REMEDIO CONTRA LADRONES DE CASAS
Entonces, mi madre, con aplomo, mandó en voz alta: "¡Antón, trae la escopeta!". Como del oficial a su ayudante, esa orden fue dicha con rutina natural, sin apenas alterar el tono respecto a otras órdenes domésticas.
Sin embargo, esa vez, mi buena madre estaba sola en casa, y lo que ocurrió fue que, mientras iba de un lado a otro en alguna de sus faenas, entre el patio interior, la cocina pequeña y la cuadra -las tres zonas más prácticas de la casa de huerta cuya disposición recordaba en cierto modo la de la vivienda hispano-romana centrada hacia el interior- alguien extraño, un intruso, se deslizaba por el tejado y estaba a punto de saltar al compluvium, que mi padre había hecho techar con uralita transparente para cubrir el cielo desde la puerta del patio a la cocina de diario donde estaba la chimenea de leña. Otra posibilidad era que el extraño saltara directamente de la media altura del tejado de esa cocina o que, sencillamente, pusiera ambos pies en el piso firme de la terraza, donde había un espacio para tender la ropa, que también servía de secadero de panochas o patatas, y una pequeña covacha o habitación trastero, y bajara a sus anchas por la escalera que daba a aquel patio interior que era el corazón de la casa. Esta, desde su construcción a principios de los setenta del siglo pasado, no había sufrido ningún robo. Mi familia se había acostumbrado a no tener perro desde que murió Tarzán, que llegó siendo cachorro a la casa. Solo recuerdo un pequeño sobresalto una noche. Aún vivía Tarzán y precisamente fueron sus ladridos, quizá -no tengo certeza ahora-, unos ladridos de perro desacostumbrados en aquella tranquila noche de verano y en aquella casa solitaria en un carril de huerta y tan segura como un cuartel, lo que provocó que mi padre se tirara de la cama, cogiera la linterna y que me pidiese que le siguiera por si tenía que sostenerle la luz... (yo tenía por entonces diez u once años pero estaba ya ducho en acompañarle, linterna en mano, a regar cuando le daban turno como a las tres de la mañana, en plena noche oscura.
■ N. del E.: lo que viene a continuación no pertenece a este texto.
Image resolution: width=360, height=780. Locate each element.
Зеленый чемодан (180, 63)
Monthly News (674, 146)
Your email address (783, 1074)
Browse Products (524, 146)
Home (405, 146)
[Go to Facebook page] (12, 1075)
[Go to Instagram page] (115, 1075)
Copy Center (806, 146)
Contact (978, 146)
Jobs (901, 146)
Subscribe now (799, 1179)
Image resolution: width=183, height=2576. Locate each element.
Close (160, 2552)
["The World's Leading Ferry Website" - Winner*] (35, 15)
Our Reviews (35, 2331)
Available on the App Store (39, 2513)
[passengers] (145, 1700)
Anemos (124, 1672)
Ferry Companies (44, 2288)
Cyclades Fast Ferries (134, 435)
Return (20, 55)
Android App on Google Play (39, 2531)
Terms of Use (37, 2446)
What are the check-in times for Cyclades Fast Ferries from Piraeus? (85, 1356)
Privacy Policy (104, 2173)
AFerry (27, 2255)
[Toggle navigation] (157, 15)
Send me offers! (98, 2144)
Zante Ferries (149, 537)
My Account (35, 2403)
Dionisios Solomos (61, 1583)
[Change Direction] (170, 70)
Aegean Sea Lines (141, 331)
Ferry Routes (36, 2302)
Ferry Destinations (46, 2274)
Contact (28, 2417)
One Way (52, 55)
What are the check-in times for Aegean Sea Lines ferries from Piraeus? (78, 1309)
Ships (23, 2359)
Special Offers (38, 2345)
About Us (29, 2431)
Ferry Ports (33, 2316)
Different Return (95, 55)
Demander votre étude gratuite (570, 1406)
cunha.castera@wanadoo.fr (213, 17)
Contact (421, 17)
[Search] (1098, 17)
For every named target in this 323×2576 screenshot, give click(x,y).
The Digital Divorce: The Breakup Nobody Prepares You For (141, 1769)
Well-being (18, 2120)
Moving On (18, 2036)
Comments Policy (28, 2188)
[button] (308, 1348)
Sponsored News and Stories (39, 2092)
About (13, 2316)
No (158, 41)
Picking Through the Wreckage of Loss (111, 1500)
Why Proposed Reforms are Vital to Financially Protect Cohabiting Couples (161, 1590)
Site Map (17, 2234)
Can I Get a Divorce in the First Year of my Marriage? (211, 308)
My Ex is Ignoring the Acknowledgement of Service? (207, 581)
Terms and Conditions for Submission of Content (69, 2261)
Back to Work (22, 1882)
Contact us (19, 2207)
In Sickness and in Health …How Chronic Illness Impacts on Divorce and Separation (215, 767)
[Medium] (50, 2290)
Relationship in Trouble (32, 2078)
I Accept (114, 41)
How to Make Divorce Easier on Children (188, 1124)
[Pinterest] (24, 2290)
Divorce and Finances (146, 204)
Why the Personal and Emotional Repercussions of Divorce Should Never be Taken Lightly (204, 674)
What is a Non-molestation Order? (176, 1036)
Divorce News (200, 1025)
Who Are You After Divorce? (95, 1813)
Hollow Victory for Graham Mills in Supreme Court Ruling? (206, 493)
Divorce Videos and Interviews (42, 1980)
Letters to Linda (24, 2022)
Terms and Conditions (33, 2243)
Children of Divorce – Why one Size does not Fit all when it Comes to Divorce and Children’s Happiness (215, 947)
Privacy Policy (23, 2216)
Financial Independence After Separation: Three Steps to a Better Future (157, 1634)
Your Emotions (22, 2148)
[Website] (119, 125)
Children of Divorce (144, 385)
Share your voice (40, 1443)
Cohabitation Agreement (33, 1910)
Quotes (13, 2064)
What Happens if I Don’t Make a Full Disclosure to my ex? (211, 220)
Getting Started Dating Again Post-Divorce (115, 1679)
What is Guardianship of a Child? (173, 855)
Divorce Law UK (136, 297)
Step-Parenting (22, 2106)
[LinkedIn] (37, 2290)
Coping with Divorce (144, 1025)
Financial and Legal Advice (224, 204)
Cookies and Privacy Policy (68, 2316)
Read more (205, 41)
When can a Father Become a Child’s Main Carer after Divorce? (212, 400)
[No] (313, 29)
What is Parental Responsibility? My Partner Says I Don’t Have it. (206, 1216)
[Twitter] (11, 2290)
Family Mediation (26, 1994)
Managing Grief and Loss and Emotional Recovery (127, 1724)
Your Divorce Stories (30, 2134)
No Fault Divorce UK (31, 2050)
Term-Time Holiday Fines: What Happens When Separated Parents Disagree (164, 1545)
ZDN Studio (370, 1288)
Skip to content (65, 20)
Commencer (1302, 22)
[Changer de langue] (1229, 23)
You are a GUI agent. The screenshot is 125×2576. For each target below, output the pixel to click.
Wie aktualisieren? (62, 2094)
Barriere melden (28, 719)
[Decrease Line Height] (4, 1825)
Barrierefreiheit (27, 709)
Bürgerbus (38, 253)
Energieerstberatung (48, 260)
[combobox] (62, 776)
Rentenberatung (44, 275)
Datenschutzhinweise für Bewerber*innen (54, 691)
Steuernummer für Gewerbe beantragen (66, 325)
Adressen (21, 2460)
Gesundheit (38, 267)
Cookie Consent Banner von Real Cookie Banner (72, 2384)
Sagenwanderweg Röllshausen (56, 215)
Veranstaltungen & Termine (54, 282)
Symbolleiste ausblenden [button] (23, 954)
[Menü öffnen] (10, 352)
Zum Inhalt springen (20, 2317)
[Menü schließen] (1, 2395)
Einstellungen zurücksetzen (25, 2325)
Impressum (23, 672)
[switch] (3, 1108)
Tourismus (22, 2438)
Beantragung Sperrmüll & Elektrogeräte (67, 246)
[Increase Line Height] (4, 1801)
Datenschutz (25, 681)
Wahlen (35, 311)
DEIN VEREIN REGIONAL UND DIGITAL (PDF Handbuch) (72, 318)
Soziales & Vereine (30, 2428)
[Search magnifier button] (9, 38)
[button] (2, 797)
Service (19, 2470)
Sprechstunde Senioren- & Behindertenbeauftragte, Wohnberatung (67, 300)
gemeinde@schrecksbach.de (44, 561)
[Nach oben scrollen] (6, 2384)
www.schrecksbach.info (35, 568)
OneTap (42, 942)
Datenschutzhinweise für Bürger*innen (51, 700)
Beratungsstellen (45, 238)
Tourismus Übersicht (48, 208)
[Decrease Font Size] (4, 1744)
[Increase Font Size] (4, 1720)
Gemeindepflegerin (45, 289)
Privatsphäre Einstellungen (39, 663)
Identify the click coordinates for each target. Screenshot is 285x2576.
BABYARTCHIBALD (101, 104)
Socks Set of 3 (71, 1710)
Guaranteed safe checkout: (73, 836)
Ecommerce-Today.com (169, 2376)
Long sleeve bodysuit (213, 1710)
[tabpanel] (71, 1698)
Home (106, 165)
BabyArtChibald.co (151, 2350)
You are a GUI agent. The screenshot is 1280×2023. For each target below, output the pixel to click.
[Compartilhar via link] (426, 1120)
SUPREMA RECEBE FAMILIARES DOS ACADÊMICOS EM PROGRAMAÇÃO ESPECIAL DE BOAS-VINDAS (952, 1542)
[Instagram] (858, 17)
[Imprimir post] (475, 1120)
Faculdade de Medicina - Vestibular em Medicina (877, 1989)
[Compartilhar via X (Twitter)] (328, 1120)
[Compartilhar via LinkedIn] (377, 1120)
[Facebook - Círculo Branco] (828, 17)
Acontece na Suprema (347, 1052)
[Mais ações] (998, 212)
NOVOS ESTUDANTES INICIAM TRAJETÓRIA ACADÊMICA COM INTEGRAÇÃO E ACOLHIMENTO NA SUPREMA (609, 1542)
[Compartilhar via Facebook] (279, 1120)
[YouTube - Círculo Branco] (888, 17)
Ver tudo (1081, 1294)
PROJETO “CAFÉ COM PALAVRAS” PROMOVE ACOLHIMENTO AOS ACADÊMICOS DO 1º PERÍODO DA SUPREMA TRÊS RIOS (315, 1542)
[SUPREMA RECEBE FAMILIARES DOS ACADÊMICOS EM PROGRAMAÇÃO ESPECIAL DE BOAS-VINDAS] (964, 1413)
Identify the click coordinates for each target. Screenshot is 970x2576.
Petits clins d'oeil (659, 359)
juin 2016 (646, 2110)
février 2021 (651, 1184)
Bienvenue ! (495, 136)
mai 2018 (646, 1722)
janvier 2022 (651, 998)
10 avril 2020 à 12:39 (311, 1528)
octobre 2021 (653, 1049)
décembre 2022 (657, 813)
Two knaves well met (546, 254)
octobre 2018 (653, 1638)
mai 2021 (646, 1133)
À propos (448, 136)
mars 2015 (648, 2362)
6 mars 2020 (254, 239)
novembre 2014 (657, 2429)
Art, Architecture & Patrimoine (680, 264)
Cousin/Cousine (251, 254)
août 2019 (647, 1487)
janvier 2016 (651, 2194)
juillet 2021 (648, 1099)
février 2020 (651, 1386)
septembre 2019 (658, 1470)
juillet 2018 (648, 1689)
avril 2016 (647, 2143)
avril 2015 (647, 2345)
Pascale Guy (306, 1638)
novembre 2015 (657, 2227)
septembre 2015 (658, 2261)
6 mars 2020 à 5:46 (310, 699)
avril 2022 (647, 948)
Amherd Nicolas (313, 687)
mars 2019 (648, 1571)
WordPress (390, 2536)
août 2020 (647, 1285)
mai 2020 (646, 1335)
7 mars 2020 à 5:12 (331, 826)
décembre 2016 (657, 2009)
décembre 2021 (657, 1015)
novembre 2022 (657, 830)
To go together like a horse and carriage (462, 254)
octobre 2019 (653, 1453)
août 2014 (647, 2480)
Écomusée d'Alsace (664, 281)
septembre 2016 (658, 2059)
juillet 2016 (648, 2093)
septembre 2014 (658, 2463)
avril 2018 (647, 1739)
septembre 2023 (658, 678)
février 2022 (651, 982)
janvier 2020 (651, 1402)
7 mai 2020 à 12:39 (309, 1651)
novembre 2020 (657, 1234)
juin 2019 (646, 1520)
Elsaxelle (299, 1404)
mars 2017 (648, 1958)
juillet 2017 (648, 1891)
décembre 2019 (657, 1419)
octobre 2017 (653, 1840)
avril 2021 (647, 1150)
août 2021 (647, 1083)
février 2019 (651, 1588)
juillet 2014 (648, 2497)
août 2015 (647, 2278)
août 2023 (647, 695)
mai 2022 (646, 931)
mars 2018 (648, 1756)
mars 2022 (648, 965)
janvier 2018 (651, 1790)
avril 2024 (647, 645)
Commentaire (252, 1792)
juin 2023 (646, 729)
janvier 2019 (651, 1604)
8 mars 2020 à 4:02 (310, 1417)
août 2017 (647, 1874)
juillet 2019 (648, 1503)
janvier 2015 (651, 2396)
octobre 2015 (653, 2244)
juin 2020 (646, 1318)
Más que a regar, en realidad era a encender el motor, rito obligado para que el milagro del agua se hiciera efectivo. Luego, el riego se producía solo, durante un par de horas. Volvía mi padre entonces, sobre las cinco, antes de irse a trabajar a la fábrica y ya sin volverse a acostar después. Pero para aquella vuelta no me solía despertar).
Mi padre y yo nos asomamos al carril, muertos de miedo en verdad los dos, olvidando que otras muchas noches habíamos salido por él y recorrido en la oscuridad la pequeña distancia hasta la casilla donde estaba el motor de regar. Bajaron de una furgoneta dos hombres rubios, altos, al mismo tiempo que una mujer al volante apagaba el motor y las luces del vehículo. Tenían aspecto de hippies cuando se acercaron. Nos dijeron, chapurreando el español con el francés, que se habían perdido, creyendo que por ahí continuaba la carretera que venía de Almería a Murcia.
Muchos años después, como unos diez o doce años después, mi madre estaba sola en la casa, en pleno día, y de arriba llovía un verdadero ladrón de desconocidas proporciones.